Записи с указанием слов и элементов
# # #
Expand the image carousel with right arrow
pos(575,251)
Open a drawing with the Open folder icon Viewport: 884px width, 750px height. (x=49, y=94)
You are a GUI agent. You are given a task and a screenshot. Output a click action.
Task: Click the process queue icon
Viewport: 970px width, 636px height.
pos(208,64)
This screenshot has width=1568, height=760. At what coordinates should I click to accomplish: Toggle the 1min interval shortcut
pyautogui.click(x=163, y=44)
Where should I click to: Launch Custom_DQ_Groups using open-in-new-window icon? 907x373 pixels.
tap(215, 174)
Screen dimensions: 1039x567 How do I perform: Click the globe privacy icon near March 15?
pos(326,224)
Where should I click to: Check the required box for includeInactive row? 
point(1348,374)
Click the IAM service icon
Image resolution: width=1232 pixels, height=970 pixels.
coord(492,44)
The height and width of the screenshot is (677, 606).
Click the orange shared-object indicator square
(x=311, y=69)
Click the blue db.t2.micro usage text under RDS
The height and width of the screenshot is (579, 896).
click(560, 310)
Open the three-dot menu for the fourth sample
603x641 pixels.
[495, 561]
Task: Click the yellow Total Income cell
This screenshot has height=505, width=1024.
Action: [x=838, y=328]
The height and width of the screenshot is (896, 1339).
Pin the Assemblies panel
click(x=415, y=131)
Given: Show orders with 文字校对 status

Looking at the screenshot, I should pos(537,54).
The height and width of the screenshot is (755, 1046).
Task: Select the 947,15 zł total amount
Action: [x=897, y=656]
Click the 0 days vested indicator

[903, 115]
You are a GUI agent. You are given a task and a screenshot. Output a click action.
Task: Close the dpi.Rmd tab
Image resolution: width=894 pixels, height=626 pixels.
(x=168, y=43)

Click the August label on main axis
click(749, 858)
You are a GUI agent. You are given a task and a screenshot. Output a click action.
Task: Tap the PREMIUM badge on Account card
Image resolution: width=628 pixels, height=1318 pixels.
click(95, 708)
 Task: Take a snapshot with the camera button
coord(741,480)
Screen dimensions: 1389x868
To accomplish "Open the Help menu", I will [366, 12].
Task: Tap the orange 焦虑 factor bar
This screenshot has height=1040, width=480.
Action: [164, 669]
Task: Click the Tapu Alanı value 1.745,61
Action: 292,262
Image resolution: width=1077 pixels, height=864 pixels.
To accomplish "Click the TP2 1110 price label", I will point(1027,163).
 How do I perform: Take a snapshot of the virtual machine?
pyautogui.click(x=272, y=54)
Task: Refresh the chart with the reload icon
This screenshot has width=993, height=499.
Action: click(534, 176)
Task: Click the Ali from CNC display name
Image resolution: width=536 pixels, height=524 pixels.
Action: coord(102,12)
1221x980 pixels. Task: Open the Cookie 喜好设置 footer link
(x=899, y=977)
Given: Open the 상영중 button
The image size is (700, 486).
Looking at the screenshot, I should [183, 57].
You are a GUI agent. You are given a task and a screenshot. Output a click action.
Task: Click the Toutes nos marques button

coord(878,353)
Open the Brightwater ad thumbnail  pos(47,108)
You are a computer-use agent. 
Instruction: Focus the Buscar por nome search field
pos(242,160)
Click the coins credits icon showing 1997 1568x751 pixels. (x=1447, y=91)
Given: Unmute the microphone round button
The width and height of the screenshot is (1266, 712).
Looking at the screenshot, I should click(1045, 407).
# # #
Выпишите все строки выше дословно, ничего в них не меняя.

ВЫПОЛНЕННОЕ ЗАДАНИЕ:
Expand the image carousel with right arrow
pos(575,251)
Open a drawing with the Open folder icon Viewport: 884px width, 750px height. (x=49, y=94)
You are a GUI agent. You are given a task and a screenshot. Output a click action.
Task: Click the process queue icon
Viewport: 970px width, 636px height.
pos(208,64)
This screenshot has width=1568, height=760. At what coordinates should I click to accomplish: Toggle the 1min interval shortcut
pyautogui.click(x=163, y=44)
Where should I click to: Launch Custom_DQ_Groups using open-in-new-window icon? 907x373 pixels.
tap(215, 174)
Screen dimensions: 1039x567 How do I perform: Click the globe privacy icon near March 15?
pos(326,224)
Where should I click to: Check the required box for includeInactive row? 
point(1348,374)
Click the IAM service icon
Image resolution: width=1232 pixels, height=970 pixels.
coord(492,44)
The height and width of the screenshot is (677, 606).
Click the orange shared-object indicator square
(x=311, y=69)
Click the blue db.t2.micro usage text under RDS
The height and width of the screenshot is (579, 896).
click(560, 310)
Open the three-dot menu for the fourth sample
603x641 pixels.
[495, 561]
Task: Click the yellow Total Income cell
This screenshot has height=505, width=1024.
Action: [x=838, y=328]
The height and width of the screenshot is (896, 1339).
Pin the Assemblies panel
click(x=415, y=131)
Given: Show orders with 文字校对 status

Looking at the screenshot, I should pos(537,54).
The height and width of the screenshot is (755, 1046).
Task: Select the 947,15 zł total amount
Action: [x=897, y=656]
Click the 0 days vested indicator

[903, 115]
You are a GUI agent. You are given a task and a screenshot. Output a click action.
Task: Close the dpi.Rmd tab
Image resolution: width=894 pixels, height=626 pixels.
(x=168, y=43)

Click the August label on main axis
click(749, 858)
You are a GUI agent. You are given a task and a screenshot. Output a click action.
Task: Tap the PREMIUM badge on Account card
Image resolution: width=628 pixels, height=1318 pixels.
click(95, 708)
 Task: Take a snapshot with the camera button
coord(741,480)
Screen dimensions: 1389x868
To accomplish "Open the Help menu", I will [366, 12].
Task: Tap the orange 焦虑 factor bar
This screenshot has height=1040, width=480.
Action: [164, 669]
Task: Click the Tapu Alanı value 1.745,61
Action: 292,262
Image resolution: width=1077 pixels, height=864 pixels.
To accomplish "Click the TP2 1110 price label", I will point(1027,163).
 How do I perform: Take a snapshot of the virtual machine?
pyautogui.click(x=272, y=54)
Task: Refresh the chart with the reload icon
This screenshot has width=993, height=499.
Action: click(534, 176)
Task: Click the Ali from CNC display name
Image resolution: width=536 pixels, height=524 pixels.
Action: coord(102,12)
1221x980 pixels. Task: Open the Cookie 喜好设置 footer link
(x=899, y=977)
Given: Open the 상영중 button
The image size is (700, 486).
Looking at the screenshot, I should [183, 57].
You are a GUI agent. You are given a task and a screenshot. Output a click action.
Task: Click the Toutes nos marques button

coord(878,353)
Open the Brightwater ad thumbnail  pos(47,108)
You are a computer-use agent. 
Instruction: Focus the Buscar por nome search field
pos(242,160)
Click the coins credits icon showing 1997 1568x751 pixels. (x=1447, y=91)
Given: Unmute the microphone round button
The width and height of the screenshot is (1266, 712).
Looking at the screenshot, I should click(1045, 407).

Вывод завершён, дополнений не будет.